La multinacional habría despedido a 15 trabajadores de su planta de Campana sin notificación formal. Los empleados iniciaron un acampe frente a la fábrica y denuncian que la producción continúa con personal fuera de convenio, lo que podría generar riesgos operativos y ambientales.
Un fuerte conflicto laboral se desató este martes en la planta que la multinacional Air Liquide posee en la ciudad de Campana, luego de que un grupo de trabajadores denunciara despidos masivos comunicados de manera verbal y sin la correspondiente notificación formal.
Según relataron los operarios, alrededor de las 6 de la mañana directivos de la empresa se presentaron en el establecimiento ubicado sobre la avenida Larrabure al 115 acompañados por personal de seguridad adicional. Allí habrían informado la desvinculación de 15 empleados sobre una planta total de 35 trabajadores, lo que representa cerca de la mitad del personal de la sucursal local.

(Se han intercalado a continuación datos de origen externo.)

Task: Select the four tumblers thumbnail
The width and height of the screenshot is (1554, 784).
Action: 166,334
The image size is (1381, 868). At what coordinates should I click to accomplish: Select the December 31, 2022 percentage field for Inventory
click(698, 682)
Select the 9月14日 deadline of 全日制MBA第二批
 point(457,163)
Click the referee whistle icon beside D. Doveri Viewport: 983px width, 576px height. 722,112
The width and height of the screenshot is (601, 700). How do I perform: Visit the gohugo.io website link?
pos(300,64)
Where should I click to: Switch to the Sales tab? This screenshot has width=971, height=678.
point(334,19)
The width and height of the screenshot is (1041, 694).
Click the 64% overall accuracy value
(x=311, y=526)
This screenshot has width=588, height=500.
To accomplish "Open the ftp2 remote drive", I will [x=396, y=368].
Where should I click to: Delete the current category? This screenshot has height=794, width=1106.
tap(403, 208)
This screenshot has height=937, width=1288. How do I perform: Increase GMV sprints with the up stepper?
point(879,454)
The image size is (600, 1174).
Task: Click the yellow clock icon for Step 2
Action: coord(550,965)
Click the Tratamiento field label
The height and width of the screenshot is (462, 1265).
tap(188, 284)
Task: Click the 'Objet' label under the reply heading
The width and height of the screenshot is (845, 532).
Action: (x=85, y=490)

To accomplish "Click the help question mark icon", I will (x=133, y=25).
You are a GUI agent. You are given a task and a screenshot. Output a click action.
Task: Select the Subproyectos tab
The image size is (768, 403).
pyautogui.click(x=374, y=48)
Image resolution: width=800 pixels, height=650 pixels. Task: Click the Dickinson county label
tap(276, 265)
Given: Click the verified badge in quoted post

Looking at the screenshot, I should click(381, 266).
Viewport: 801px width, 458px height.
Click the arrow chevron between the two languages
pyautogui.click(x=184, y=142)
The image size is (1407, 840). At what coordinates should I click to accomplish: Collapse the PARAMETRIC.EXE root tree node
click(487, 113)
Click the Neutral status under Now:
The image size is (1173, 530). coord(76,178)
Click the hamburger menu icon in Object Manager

De acuerdo con la versión de los afectados, la compañía justificó la medida en una reestructuración interna vinculada a la incorporación de nuevas tecnologías. Sin embargo, los trabajadores cuestionaron la modalidad utilizada para comunicar los despidos y señalaron que no recibieron telegramas ni documentación oficial al momento de la notificación.
Ante esta situación, los empleados despedidos decidieron iniciar un acampe pacífico frente a la planta. Además, denunciaron que la empresa colocó un candado en el acceso principal al predio, impidiendo el ingreso de los trabajadores a las instalaciones.
El conflicto escaló aún más cuando los manifestantes advirtieron sobre posibles riesgos en la operación de la planta. Según indicaron, la producción de hidrógeno y dióxido de carbono continuaría funcionando con personal fuera de convenio y sin los controles diarios que habitualmente se realizan para garantizar la seguridad de los procesos.
Los trabajadores sostienen que esta situación podría representar un riesgo tanto para la seguridad operativa como para el ambiente, por lo que anunciaron la presentación de una denuncia ante las autoridades competentes para que se investigue el funcionamiento actual de la planta.
Mientras continúa el acampe frente al establecimiento, los operarios reclaman la intervención de las autoridades laborales y una instancia de diálogo que permita revisar las desvinculaciones y garantizar condiciones seguras de trabajo.